# any tips removing NRS knife holster from pfd?



## Ninja_Nico (Mar 28, 2013)

I just bought a new pfd and I'm trying to transfer my NRS holster to the new vest. In the past I've cut it off, but I don't necessarily want to do that again. Right now I've got some butter knives in there trying to get some leverage on the barb of the holster. Tips? I'm sure youve done this before. Thanks!


----------



## Favre (Nov 17, 2010)

I used a butter knife and twenty minutes of aggressive wedging and removed a NRS Co-Pilot knife just a few days ago..

I find I need to use a knife to attach it as well, but removing it was much more difficult.

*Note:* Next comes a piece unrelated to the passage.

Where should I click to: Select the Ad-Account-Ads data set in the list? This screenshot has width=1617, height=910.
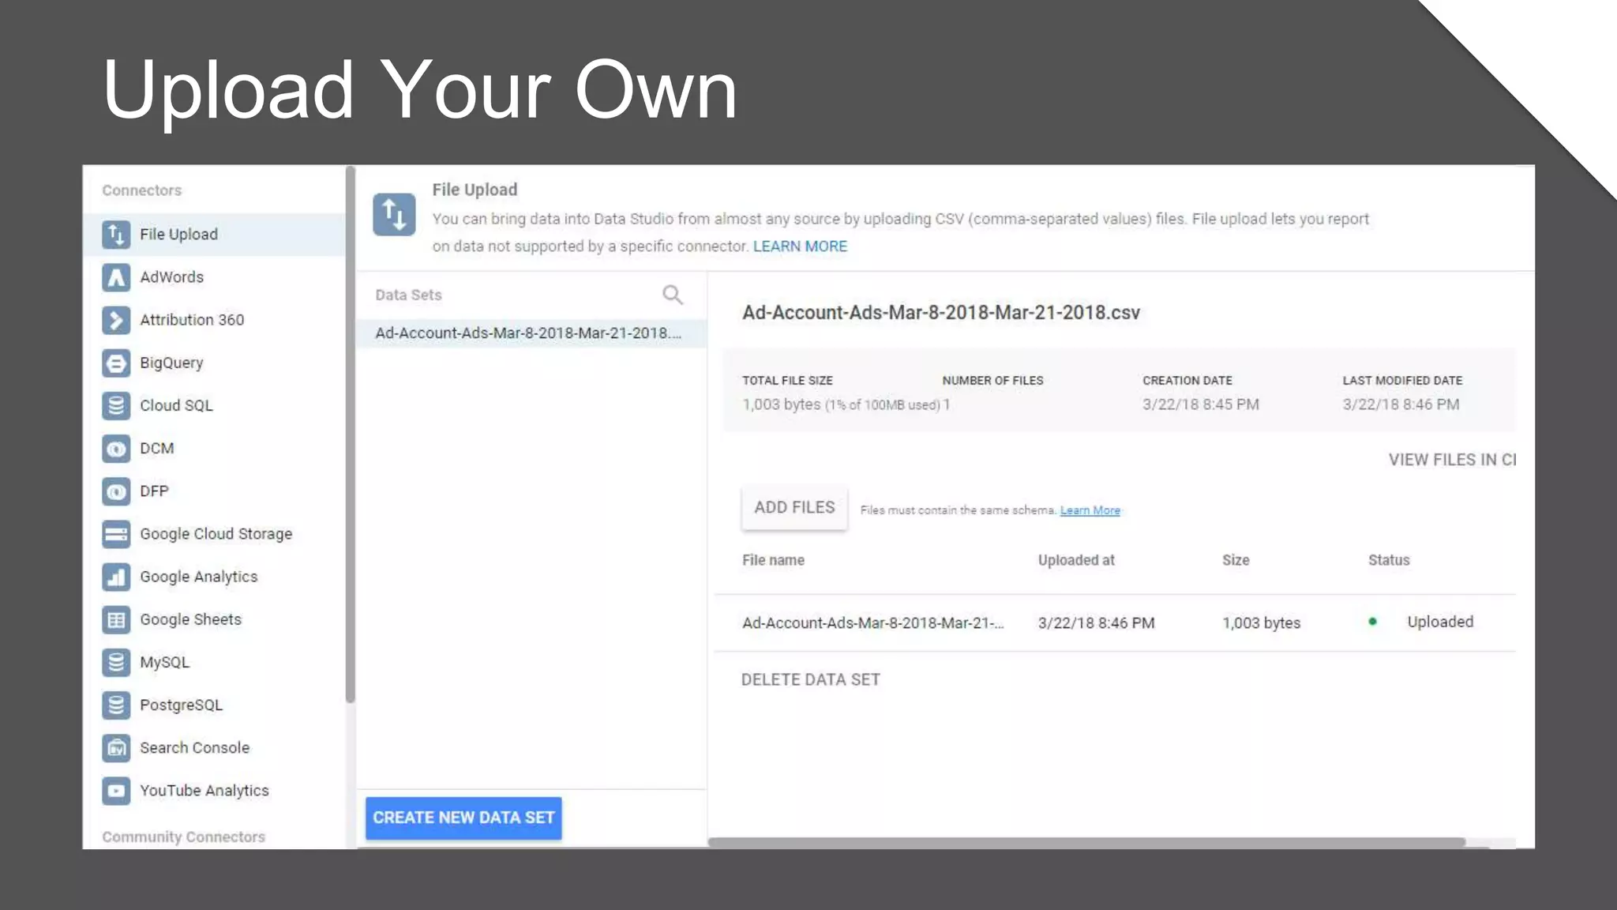(x=527, y=333)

I don't have any tips other than using a butter knife. Good luck!

-Micah


----------



## livin_tll (Apr 2, 2011)

yeah i use a flat head screw driver at both ends and lift the flap then pull the holster.


----------



## Ninja_Nico (Mar 28, 2013)

The butter knives worked. I just needed to stick with it a little longer.


----------



## Snowhere (Feb 21, 2008)

I like my knife on my shoulder straps, so I don't worry about having a holster where I need it and just use a couple of zip ties instead.


----------



## Bpsig (Mar 7, 2012)

hit it with a blow dryer for a while to soften up the plastic, it should slip out pretty easy after that along with using the butter knife to pry.


----------